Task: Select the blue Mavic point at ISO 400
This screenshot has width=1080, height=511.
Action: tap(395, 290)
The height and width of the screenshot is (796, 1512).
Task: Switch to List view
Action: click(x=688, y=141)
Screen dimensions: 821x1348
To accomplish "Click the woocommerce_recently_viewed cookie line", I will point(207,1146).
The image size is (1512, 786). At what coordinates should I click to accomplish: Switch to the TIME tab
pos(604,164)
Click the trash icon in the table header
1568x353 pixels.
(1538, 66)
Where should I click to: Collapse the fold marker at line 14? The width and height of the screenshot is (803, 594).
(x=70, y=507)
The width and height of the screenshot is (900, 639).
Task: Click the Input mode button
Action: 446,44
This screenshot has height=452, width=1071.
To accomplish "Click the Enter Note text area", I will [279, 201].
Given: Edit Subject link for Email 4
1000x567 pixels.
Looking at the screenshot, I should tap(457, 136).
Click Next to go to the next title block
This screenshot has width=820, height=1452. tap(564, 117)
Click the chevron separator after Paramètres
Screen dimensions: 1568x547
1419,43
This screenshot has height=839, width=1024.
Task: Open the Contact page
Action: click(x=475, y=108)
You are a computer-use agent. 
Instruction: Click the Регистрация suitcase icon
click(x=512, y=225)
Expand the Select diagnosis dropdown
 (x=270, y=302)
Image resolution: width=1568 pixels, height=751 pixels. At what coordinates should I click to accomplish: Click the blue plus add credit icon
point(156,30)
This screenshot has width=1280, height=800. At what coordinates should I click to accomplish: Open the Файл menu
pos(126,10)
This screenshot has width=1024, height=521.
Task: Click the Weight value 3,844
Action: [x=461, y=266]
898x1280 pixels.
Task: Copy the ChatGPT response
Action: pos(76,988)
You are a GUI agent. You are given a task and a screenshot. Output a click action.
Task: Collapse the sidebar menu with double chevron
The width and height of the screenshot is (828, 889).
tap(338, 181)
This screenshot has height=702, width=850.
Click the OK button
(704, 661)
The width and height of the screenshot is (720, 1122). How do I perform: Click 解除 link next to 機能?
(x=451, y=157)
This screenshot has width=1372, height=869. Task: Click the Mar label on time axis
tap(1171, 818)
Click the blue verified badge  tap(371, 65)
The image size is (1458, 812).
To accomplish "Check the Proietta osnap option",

┄┄┄┄┄┄┄┄┄┄┄┄┄┄┄┄┄┄┄┄

**Task directions:** Restate the records above verbatim up to and including the line containing "This screenshot has height=452, width=1071.".

**Solution for this problem:**
Task: Select the blue Mavic point at ISO 400
This screenshot has width=1080, height=511.
Action: tap(395, 290)
The height and width of the screenshot is (796, 1512).
Task: Switch to List view
Action: click(x=688, y=141)
Screen dimensions: 821x1348
To accomplish "Click the woocommerce_recently_viewed cookie line", I will point(207,1146).
The image size is (1512, 786). At what coordinates should I click to accomplish: Switch to the TIME tab
pos(604,164)
Click the trash icon in the table header
1568x353 pixels.
(1538, 66)
Where should I click to: Collapse the fold marker at line 14? The width and height of the screenshot is (803, 594).
(x=70, y=507)
The width and height of the screenshot is (900, 639).
Task: Click the Input mode button
Action: 446,44
This screenshot has height=452, width=1071.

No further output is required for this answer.